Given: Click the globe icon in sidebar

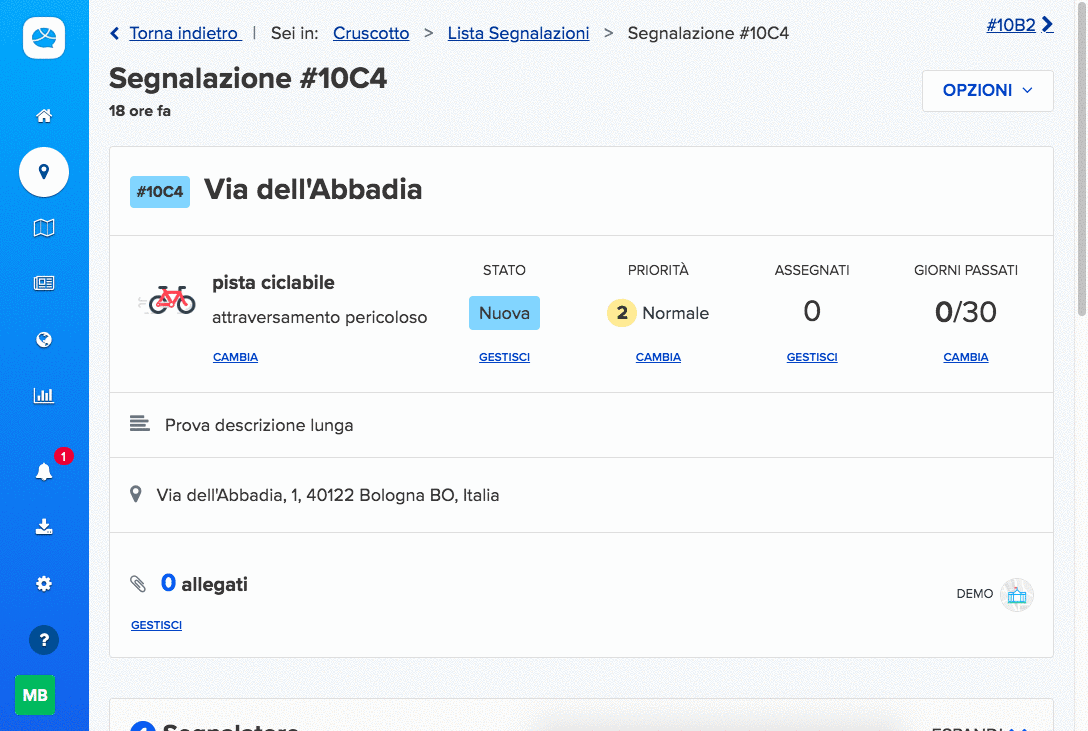Looking at the screenshot, I should click(x=44, y=340).
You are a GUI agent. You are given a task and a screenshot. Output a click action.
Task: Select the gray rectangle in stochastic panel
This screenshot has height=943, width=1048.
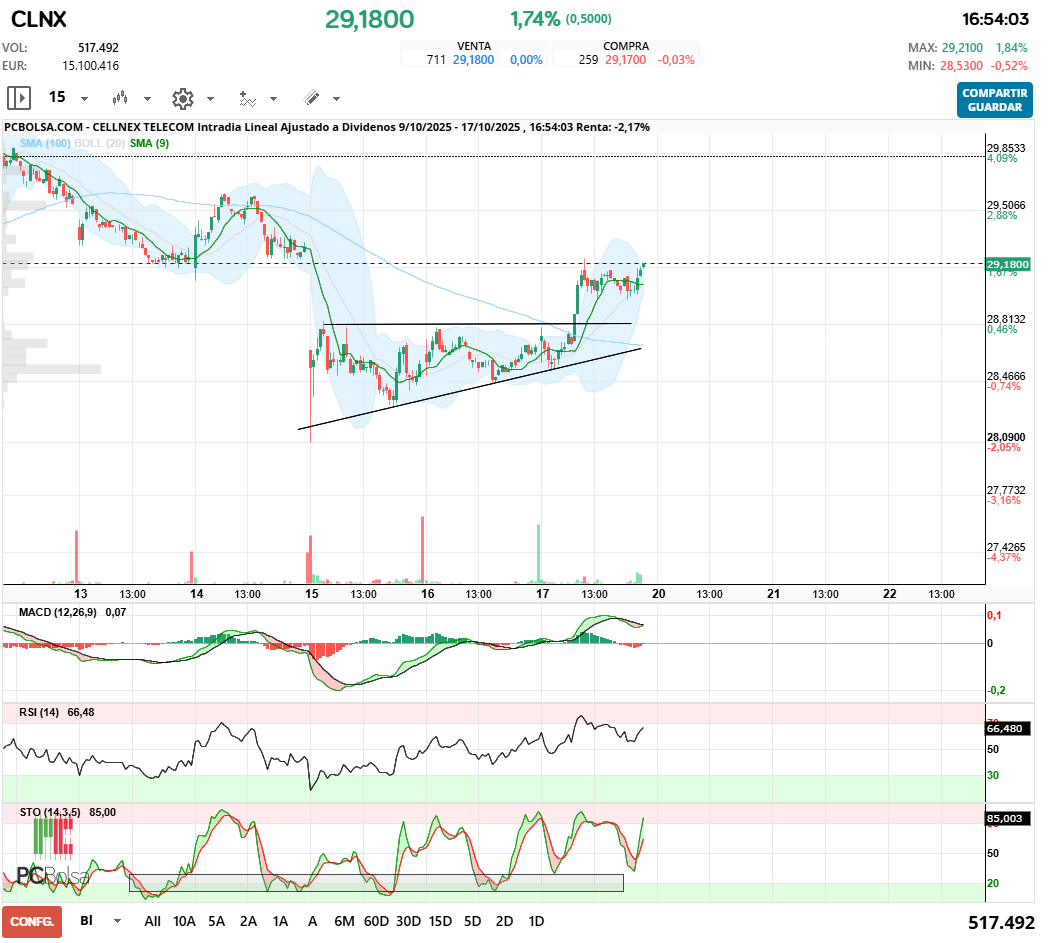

### To be done
Can you repeat every line of the records above word for word, leaving out the pictures?

### Task solution
Given: Click the globe icon in sidebar

Looking at the screenshot, I should click(x=44, y=340).
You are a GUI agent. You are given a task and a screenshot. Output a click action.
Task: Select the gray rectangle in stochastic panel
This screenshot has height=943, width=1048.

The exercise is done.